Using this list of content words, we compare with the remaining uncategorized venue titles. We assign a venue title to a category (potentially multiple categories) when there is a match in content words. We iteratively review uncategorized venue titles to manually curate additional lists of content words. Any venue title that remained unclassified after the several rounds of iteration is placed in a new category which we call the “uncategorized” category, which is separate from the “General” category above. Uncategorized venue titles include university-specific journals (e.g., “Bulletin of Mgimo University”), titles relying on underspecified terms (e.g., “The Journal of ECT”), terms with multiple potential meanings (e.g., “Challenge”), and general titles with no content phrases (e.g., “Science International”, “Colloquium-Journal”, “Contexto Internacional”). We left as uncategorized venue titles that could not be classified with our content keyword principle, including those with person names that are not strictly content words (e.g., “Einstein”, “Antonie Van Leeuwenhoek”); that required multi-word content phrases (e.g., “Journal of Frontier Studies”, “Substance Use & Misuse”); or contain non-English words that did not yield useful automatic translations (e.g., “Al-MasÄq”).
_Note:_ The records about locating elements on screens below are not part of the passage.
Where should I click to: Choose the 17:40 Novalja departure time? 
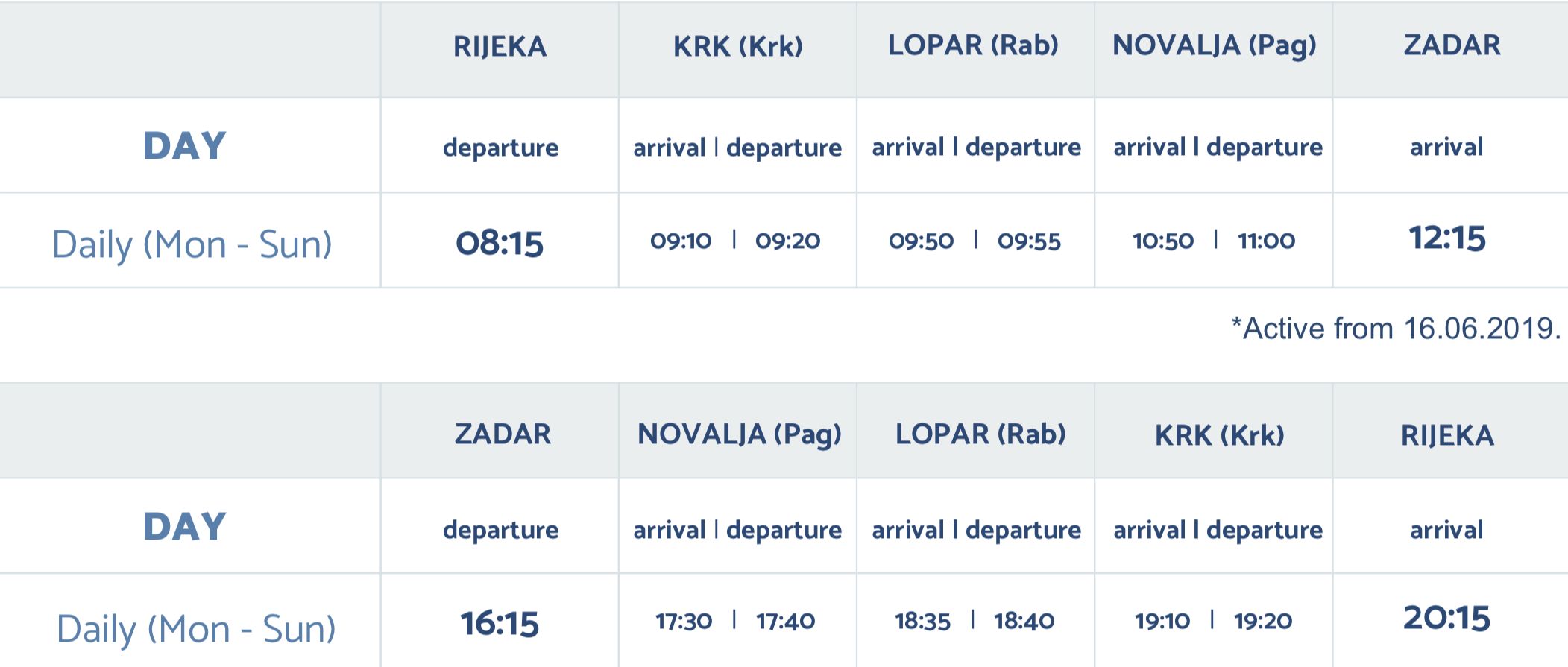click(785, 621)
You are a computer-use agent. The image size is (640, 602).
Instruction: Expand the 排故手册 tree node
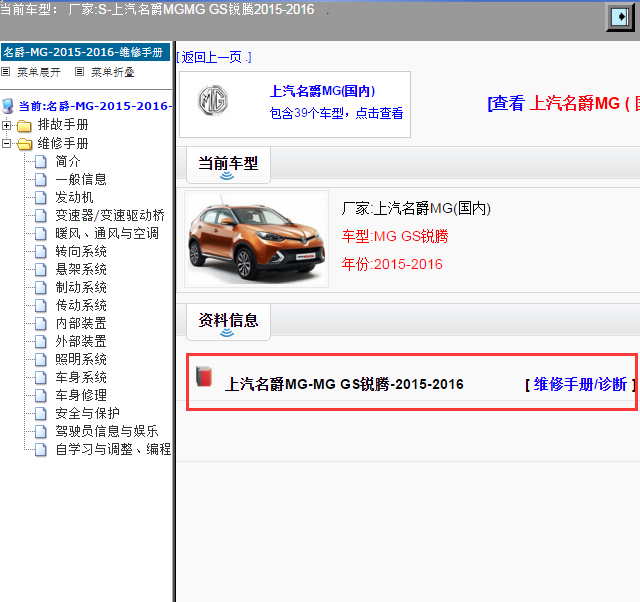point(7,125)
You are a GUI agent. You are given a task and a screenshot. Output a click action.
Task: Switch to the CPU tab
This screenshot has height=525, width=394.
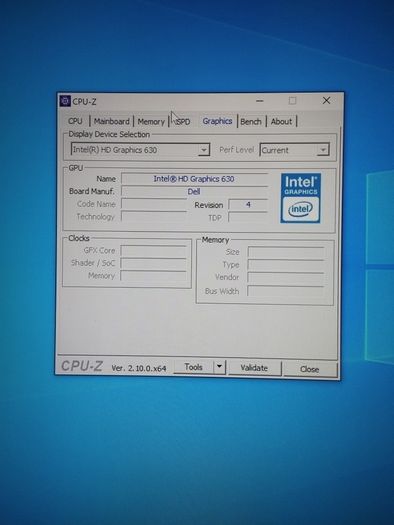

3.4. Methods and Data for RQ4: For a sample of DOIs with less than 100% agreement in retraction indexing, does the publisher’s website indicate that they are retracted publications?

We (HZ, JS) examine a sample of 201 DOIs from our union list that are covered in multiple sources that disagree on their retraction indexing (e.g., RetractionIndexingAgreement_DOI < 100%), to check: Does the publisher’s website indicate that they are retracted publications?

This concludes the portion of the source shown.